Document:

They’ll see us creating right here in Delaware a clean-energy hub—centralizing R&D, training, technology development and manufacturing, so that each can inform and improve the other. They’ll be part of a community making the future we want.
At yesterday’s ribbon-cutting, Bloom plant manager Barry Sharpe played a video, featuring one of the company’s senior engineers, Ashay Javadekar. Ashay earned his master’s and his Ph.D. in chemical engineering here at the University. And now he’s helping Bloom grow, designing next-generation energy solutions, and he’s doing it on the same University campus, in the same state, where he was trained.
That’s really powerful. And that’s what we want to replicate.
We want this campus to produce internships and jobs that develop Delaware’s innovative capacity and help us retain talent like Ashay’s in the First State. We want to gather people from all over—the most creative, the most industrious people who will come together to reimagine what’s possible and redesign the way America thinks and works.
I thank KR and Bloom for being a part of this vision.
If you’ve read Time or Fortune magazine or watched “60 Minutes,” you may already know KR’s story. He earned his bachelor’s degree in mechanical engineering from the University of Madras in India, then earned his master’s in nuclear engineering, and his Ph.D. in mechanical engineering from the University of Illinois, Urbana-Champaign.

Information given:

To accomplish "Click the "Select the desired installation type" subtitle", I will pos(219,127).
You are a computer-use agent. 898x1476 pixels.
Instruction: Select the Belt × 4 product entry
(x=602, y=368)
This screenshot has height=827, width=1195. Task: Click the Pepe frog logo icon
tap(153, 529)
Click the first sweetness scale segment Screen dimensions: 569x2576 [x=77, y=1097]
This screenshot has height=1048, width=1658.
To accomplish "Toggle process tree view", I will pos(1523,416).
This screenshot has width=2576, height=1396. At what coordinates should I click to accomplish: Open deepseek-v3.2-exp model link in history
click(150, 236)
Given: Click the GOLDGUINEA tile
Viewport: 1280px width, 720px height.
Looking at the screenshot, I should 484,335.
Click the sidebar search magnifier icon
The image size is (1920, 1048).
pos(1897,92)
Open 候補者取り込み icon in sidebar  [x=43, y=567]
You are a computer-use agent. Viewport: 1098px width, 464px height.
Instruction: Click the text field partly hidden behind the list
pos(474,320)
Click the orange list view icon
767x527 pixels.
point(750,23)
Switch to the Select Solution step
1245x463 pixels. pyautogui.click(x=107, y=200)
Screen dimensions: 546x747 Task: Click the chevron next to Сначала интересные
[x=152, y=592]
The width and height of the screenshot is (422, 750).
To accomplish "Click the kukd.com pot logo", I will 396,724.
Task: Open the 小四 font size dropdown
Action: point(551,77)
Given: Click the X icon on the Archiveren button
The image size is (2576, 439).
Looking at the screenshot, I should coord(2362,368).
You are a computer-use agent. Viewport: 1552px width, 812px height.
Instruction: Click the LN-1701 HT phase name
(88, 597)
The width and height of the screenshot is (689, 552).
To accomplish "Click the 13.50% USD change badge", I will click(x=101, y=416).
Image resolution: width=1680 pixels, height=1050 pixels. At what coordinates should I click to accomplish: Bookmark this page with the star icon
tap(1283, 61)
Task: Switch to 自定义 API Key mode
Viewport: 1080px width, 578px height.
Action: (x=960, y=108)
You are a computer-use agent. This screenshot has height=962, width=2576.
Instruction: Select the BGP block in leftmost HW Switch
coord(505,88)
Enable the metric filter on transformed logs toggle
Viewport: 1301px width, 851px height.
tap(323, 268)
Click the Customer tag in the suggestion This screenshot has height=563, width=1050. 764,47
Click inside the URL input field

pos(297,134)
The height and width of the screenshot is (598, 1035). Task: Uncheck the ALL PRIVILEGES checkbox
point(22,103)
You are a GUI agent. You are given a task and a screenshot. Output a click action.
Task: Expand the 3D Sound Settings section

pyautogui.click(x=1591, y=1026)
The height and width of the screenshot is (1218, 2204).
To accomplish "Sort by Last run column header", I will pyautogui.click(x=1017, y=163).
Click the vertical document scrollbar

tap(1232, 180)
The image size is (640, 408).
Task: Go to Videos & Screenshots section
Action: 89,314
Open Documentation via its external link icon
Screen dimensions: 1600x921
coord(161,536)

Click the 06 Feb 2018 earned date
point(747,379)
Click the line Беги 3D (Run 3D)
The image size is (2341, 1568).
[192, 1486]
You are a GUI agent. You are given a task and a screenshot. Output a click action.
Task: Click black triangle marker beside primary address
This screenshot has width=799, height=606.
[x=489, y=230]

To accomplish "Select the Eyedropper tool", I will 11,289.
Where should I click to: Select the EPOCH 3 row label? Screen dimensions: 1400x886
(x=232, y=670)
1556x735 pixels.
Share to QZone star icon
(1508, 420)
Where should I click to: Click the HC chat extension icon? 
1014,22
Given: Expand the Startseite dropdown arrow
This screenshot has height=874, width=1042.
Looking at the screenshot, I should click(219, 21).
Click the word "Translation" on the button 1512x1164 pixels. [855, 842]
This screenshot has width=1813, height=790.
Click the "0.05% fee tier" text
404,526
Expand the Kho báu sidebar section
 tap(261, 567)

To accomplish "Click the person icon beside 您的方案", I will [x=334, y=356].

Required task 1: Retype the part of the speech from "They’ll see us" to "he was trained.".
Required task 2: Decide whether each statement agrees with the speech, and support each yes or no with the deciding words quoted from it: (a) Ashay Javadekar earned his Ph.D. in chemical engineering at the University. (b) KR earned his bachelor's degree at the University of Illinois. (c) Barry Sharpe played a video at the ribbon-cutting.

Full output 1:
They’ll see us creating right here in Delaware a clean-energy hub—centralizing R&D, training, technology development and manufacturing, so that each can inform and improve the other. They’ll be part of a community making the future we want.
At yesterday’s ribbon-cutting, Bloom plant manager Barry Sharpe played a video, featuring one of the company’s senior engineers, Ashay Javadekar. Ashay earned his master’s and his Ph.D. in chemical engineering here at the University. And now he’s helping Bloom grow, designing next-generation energy solutions, and he’s doing it on the same University campus, in the same state, where he was trained.

Full output 2:
(a) Yes: "Ashay earned his master’s and his Ph.D. in chemical engineering here at the University."
(b) No: "He earned his bachelor’s degree in mechanical engineering from the University of Madras in India"
(c) Yes: "Bloom plant manager Barry Sharpe played a video"